If you were somebody so smart that you attended a college that your family could not afford you undoubtedly met genuine “trust fund” kids. Those were the never-stressed kids who were not worrying about their mounting student loans, because their parents had through some miracle accumulated enough to pay their tuition each semester from the money they already had set aside. Caleb Frankel, co-founder and COO of the investment app EarlyBird, believes that with a little help from all the adults who love them (and not just their parents), every kid can start adult life with at least a modest trust fund.
EarlyBird is a shortcut to establishing what wealthy families have long had for their children, custodial accounts that build in value throughout childhood and become the property of the child when they reach adulthood.
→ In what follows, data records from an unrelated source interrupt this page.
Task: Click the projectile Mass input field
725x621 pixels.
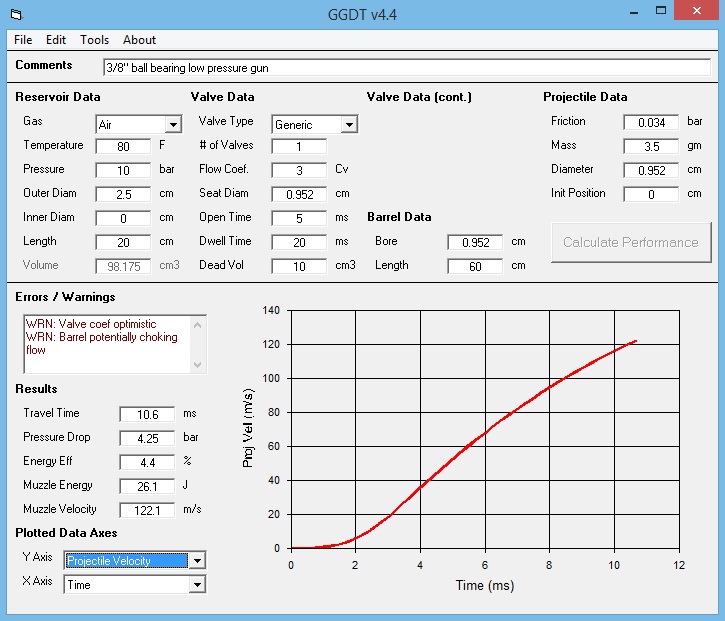Action: (x=651, y=146)
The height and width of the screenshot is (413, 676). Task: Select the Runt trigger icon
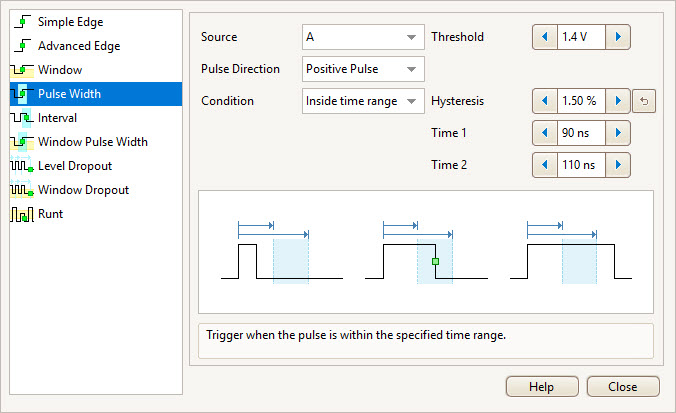pyautogui.click(x=22, y=214)
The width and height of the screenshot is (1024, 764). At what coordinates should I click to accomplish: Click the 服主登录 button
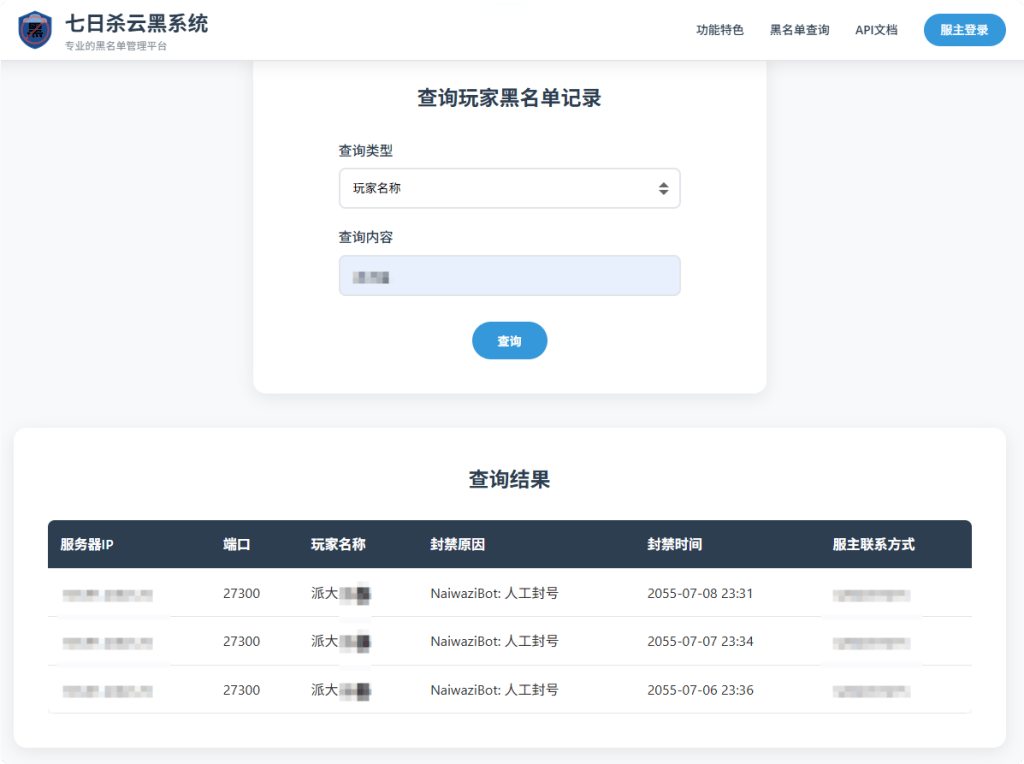[963, 30]
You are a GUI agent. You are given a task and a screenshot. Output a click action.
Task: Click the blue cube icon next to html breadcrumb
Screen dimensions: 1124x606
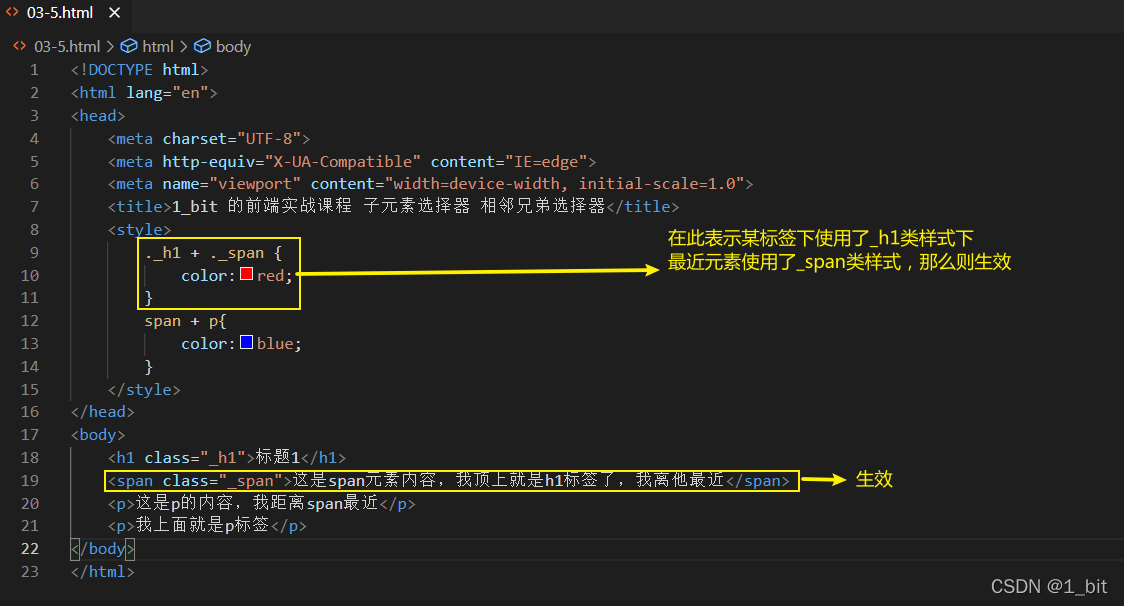tap(129, 46)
Basically, instead of slipping a $20 bill into a goofy birthday card, which is especially pointless with toddlers, you could deposit that same twenty into the child’s EarlyBird account, record a video on the app with the gift, and hope that in 15 or 20 years it will help them pay for college, or their first house, or maybe will just keep accumulating for their distant retirement. The twin goals are to accumulate capital for the child’s adulthood while teaching them financial literacy.
We asked Caleb Frankel about how EarlyBird works, how it differs from a 529 account, and why it is important to teach kids about finances and not just give them money.
How does EarlyBird work? How are accounts opened and gifts donated? What assurances are there that the money, plus interest and so on, will be there long into the future?
EarlyBird is a wealth management platform that simplifies the ability for parents, family, and friends to collectively invest in the kids they love. EarlyBird’s mission is to build true wealth equity for the next generation through making investing simple and accessible to all families and provide an on-ramp into the future digital economy.
Today, EarlyBird offers the ability for families to open custodial investment accounts and then friends and family can easily send gifts into that account. With each gift, a user can also record a memory to attach so that there is a beautiful emotional connection to the financial gift.
All funds are invested into one of five fixed, managed EarlyBird portfolios. Every parent builds an investor profile and then we provide the most accurate recommendation on which portfolio they should invest in ranging from conservative to aggressive. All portfolios follow modern portfolio theory and are constructed of ETF’s, which make for a safe but strong investment approach.
Many middle-income families use 529 accounts to save for college costs. How is EarlyBird different from a 529 account? And is EarlyBird intended as a better alternative, or is it meant to work in conjunction with a 529?
EarlyBird is focused on a custodial investment account which is basically an investment account for a child at the youngest age. The biggest difference between a custodial account and a 529 plan is that the funds can be used for anything. A 529 plan is great because it is tax exempt when used towards accredited institutional spend (which for many is college). At EarlyBird, we believe that these financial vehicles should absolutely work in conjunction and every parent should create a plan that they feel best fits their child’s future.
How does EarlyBird help teach children about saving and investing?
EarlyBird divides a child’s financial journey into four stages; 0-5 the setup phase where a parent begins the process of investing at the earliest age possible, 6-13 the introduction phase where EarlyBird provides tools for parents to begin speaking to their kids about their account and general financial topics on a weekly basis, 13-18 the adoption phase where the child actually has access to the app and can download it and begin to take ownership, 18+ where EarlyBird transfers from a custodial structure to a primarily brokerage account.
We believe that with these stages, a child will be able to enter adulthood fully financially literate and ready to continue to invest, save, earn, and spend. We also offer a suite of resouces like newsletters and a company blog for parents to better equip themselves with the knowledge needed to pass on to their children.
I know from my own experience that beginning adulthood broke is no fun, though perhaps character building, but I also have doubts about giving 18-year-old me unrestricted access to thousands of dollars. Does EarlyBird have any guardrails governing what the money can be used for when the child turns 18?
We totally agree, EarlyBird takes this very seriously. This is why we have created the critical stages of growth above. The goal is that when a child turns 18 years old, it is a celebration but they have already had access to these funds for many years as they continued to build knowledge and equity within their account. Overall, these are the current legal restrictions that we must follow, but EarlyBird is constantly looking at creative ways to ensure that all children/adults have the best access and tools necessary to achieve financial independence.
If the child is super responsible, do they have the option to just let their EarlyBird investments stay put when they turn 18?
Yes! For sure. This is the primary goal and we’re continuing to build out our platform to accommodate this in a seamless way.
The idea of the “trust fund kid” is long established in America. Is EarlyBird an effort to democratize who gets to be a trust fund kid?
100%. One of our mottos is “Every baby should be a trust fund baby!” We believe every family should be able to build generational wealth and have access to all financial vehicles, such as custodial investment accounts and 529 plans. What excites us most is the movement into the digital economy. EarlyBird will be offering crypto investing in the coming months. This will be the first major step towards our ultimate vision of becoming the centralized digital wealth platform for the next generation to earn, exchange, and build wealth through the digital economy and the assets of tomorrow.